Abbott's Industry Policy Picks Some Winners, Backs Many Losers & Leaves Science Underfunded
Tony Abbott’s new industry policy identifies some winners but backs many losers, ignores ‘white collar’, ‘pink collar’ and ‘green collar’ industries and leaves science woefully underfunded, said Deputy Greens Leader and Industry spokesperson, Adam Bandt MP.
“You can’t put science at the centre of industry policy while cutting science spending to a 30-year low,” said Mr Bandt.
“Here’s a question for the new ‘innovative mathematics resources’ funded by today’s announcement: if you cut $111m from CSIRO but then only put $12m back into science, where does the country end up?”
“We need to lift our science spending by $2-3bn to match our trading partners, something the Prime Minister clearly hasn’t grasped.”
“For a Prime Minister who says he doesn’t want to ‘pick winners’, he’s happy to back quite a few losers.”
“The Greens strongly support playing to our strengths and our competitive advantages, but for this to work they must be real winners, like medical technology and advanced manufacturing, not just Liberal Party backers from the resources sector.”

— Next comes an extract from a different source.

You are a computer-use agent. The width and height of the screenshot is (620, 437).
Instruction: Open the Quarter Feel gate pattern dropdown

“This Government squints towards future growth areas like medical technology and advanced manufacturing but can’t tear its backward-looking gaze away from the old ‘dig it up, ship it off’ economy.”
“Glaringly absent is any commitment to renewable energy, tourism, education, aged care or professional services outside of the resources sector, all of which offer huge potential for Australia this century.”

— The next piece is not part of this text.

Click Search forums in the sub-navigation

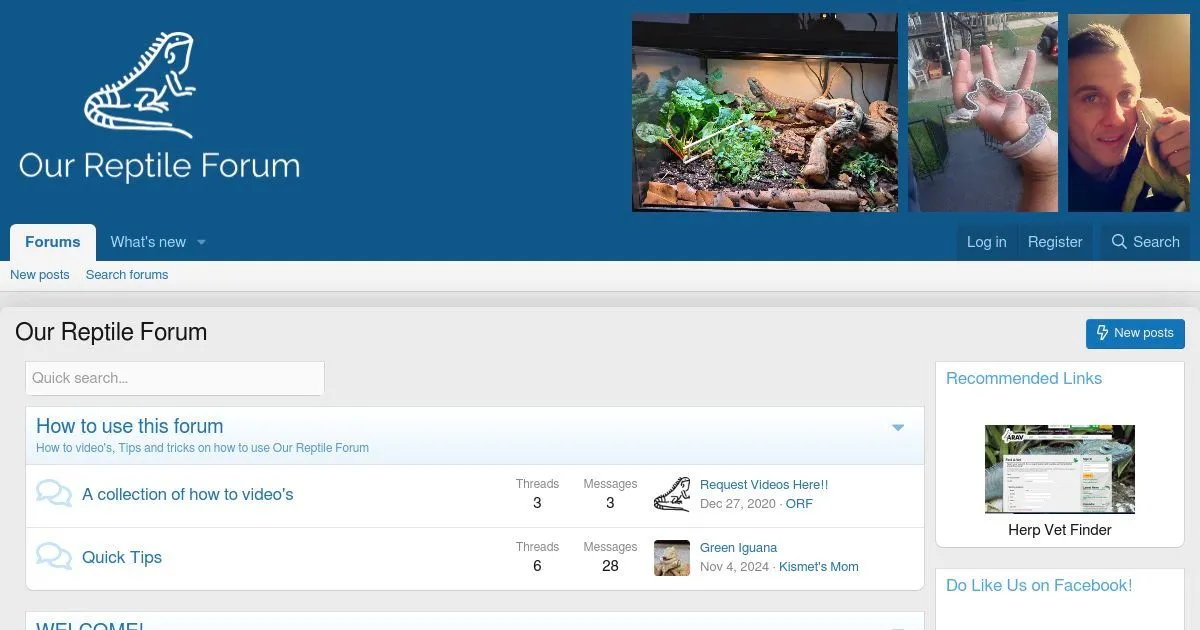[127, 275]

“With some exceptions, it’s a pretty old-school, blokey idea of what counts as industry.”
“For Tony Abbott’s pitch to be credible, he would not be backing coal over renewables, roads over public transport or cutting funding to a prosperity-dynamo like CSIRO.”
“Renewables could be a boom industry but Tony Abbott is still backing yesterday’s fossil fuels.”
“Letting a company take greater control over a school’s curriculum is short-sighted and wrong. It will leave people with skills that might suit a particular employer but won’t build the critical, adaptive faculties that will be the hallmark of successful countries this century.”
"Real education is about creating intelligent students who can solve the challenges of the future, not simply heading from school to a particular employer’s office or factory.”